Em teoria, a legislação deveria poder ser aprovada com uma maioria simples de votos, para cima ou para baixo. Mas isso requer a eliminação do obstáculo de limitar o debate, e alcançar o limiar dos 60 votos. A utilização do filibuster aumentou dramaticamente nos últimos anos, uma vez que o partido minoritário pode bloquear qualquer legislação a que se oponha. (Isto toca num dos argumentos mais convincentes para os Democratas contra a eliminação da filibuster – algum dia, eles estarão novamente na minoria e quererão que os seus direitos sejam protegidos).

No início deste ano, os Republicanos bloquearam a Lei do Para o Povo, um projeto de lei de grande envergadura sobre o voto, o financiamento das campanhas e a reforma eleitoral. Um grupo de Democratas, incluindo vários moderados, elaborou então a Lei da Liberdade de Voto na esperança de decretar reformas que pudessem obter votos republicanos; isto também foi obstruído, tal como a Lei da Promoção dos Direitos de Voto de John Lewis.

Mas eliminar completamente o filibuster não é provavelmente uma opção, pois os senadores Joe Manchin e Kyrsten Sinema opõem-se firmemente a fazê-lo. Manchin liderou o esforço de lançar a Lei da Liberdade de Voto aos seus colegas republicanos, na esperança de que uma medida menos expansiva atraísse votos do Partido Republicano. Apesar de ter sido rejeitado, Manchin continua inflexível na sua oposição a acabar com o filibuster ou a criar uma exceção específica para o direito de voto.

O Senado não é uma mesa antiga, e “restaurá-lo” implicará mais do que apenas um pouco de verniz.
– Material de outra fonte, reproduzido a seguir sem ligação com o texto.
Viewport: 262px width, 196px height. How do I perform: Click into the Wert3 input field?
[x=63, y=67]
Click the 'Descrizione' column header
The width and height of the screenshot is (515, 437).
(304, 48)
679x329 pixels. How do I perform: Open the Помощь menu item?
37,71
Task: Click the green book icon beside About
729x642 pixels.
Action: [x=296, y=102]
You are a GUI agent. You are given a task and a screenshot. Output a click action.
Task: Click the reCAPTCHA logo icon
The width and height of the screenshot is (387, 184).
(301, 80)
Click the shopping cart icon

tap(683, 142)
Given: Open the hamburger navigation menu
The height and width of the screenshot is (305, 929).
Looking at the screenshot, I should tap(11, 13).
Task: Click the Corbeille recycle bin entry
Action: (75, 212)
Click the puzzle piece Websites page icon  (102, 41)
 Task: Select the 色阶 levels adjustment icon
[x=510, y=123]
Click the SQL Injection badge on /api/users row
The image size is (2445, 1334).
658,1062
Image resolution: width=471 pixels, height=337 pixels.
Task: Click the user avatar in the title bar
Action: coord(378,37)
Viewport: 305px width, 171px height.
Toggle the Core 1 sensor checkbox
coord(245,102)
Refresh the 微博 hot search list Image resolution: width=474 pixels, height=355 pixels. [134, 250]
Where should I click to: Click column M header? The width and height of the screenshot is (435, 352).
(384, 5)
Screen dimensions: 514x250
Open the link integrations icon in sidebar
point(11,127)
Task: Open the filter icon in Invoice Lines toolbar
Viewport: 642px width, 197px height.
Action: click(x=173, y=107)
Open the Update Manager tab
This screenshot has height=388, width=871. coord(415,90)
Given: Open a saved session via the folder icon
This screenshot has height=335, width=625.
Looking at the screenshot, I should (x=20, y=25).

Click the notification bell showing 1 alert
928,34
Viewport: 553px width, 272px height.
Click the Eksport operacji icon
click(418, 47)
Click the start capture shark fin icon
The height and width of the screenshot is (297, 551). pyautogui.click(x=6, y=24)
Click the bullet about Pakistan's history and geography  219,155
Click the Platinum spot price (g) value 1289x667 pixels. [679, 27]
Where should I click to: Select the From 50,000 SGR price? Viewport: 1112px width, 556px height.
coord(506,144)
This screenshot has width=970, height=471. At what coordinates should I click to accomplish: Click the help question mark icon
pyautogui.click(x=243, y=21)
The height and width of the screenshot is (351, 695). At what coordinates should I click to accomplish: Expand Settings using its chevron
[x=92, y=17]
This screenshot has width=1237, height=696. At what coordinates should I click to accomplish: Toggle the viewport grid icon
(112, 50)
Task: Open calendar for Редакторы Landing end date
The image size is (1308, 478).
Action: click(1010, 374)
O Senador Angus King delineou na terça-feira, para o The New Republic, algumas opções para a reforma do filibuster, tais como exigir que os senadores estejam presentes e falem no Senado se quiserem bloquear um projecto de lei, ou exigir que a minoria reuna 41 votos para bloquear um projecto de lei em vez de colocar o ónus da maioria para obter 60 votos para o adiantar.

“Neste momento, a obstrução é demasiado fácil. Deveríamos ter uma nova palavra para isso. Não deveria ser ‘filibuster’, porque não é o que era há 50 anos atrás. É um requisito de supermaioridade de facto, que os Pais Fundadores rejeitaram expressamente”, disse King. (Claro que, nesta era anterior, o “filibuster” era frequentemente utilizado por segregacionistas que detinham a palavra durante horas em tentativas de bloquear a legislação sobre direitos civis, pelo que as discussões sobre “restaurar o Senado” referem-se mais à forma como o filibuster era utilizado do que àquilo para que era utilizado).

Eli Zupnick, o porta-voz da coligação Fix Our Senate, disse ao The New Republic que embora a eliminação total do filibuster fosse a sua primeira escolha, a reforma é um primeiro passo importante. “O resultado final é que há leis que precisam de ser aprovadas. O mais crítico, neste momento, é o direito de voto e a legislação anti manipulação partidista das circunscrições eleitorais, a Lei da Liberdade de Voto. E sempre que ela nos move nessa direcção, e toma medidas para corrigir o Senado quebrado, é uma coisa boa”, disse Zupnick. (A Lei da Liberdade de Voto proibiria, entre outras coisas, a manipulação partidista das circunscrições eleitorais, mas os estados já estão a começar a revelar os seus novos mapas distritais do Congresso, e por isso qualquer legislação de reforma pode chegar demasiado tarde).

Vários senadores democratas têm realizado reuniões regulares com Schumer para discutir os próximos passos para a acção sobre o direito de voto, nomeadamente uma reunião no gabinete do líder da maioria. Schumer comprometeu-se na quarta-feira de manhã: “Vamos chegar ao direito de voto este ano”.

Este prazo pode ser excessivamente optimista. Tendo em conta tudo o que o Senado tem de cumprir antes do final do ano, uma mudança de regras pode ser uma gota em demasia. “Acho que não vai ver isto até ao final do ano. Há demasiadas coisas a fazer”, disse o Senador Jon Tester aos jornalistas após a reunião no escritório de Schumer na quarta-feira. Mas Tester, famoso por ser um dos membros mais optimistas do Senado, disse também que acreditava que tinham sido feitos progressos. “Acho que isto é como fazer um guisado, tem de ficar um pouco a ferver em lume brando”.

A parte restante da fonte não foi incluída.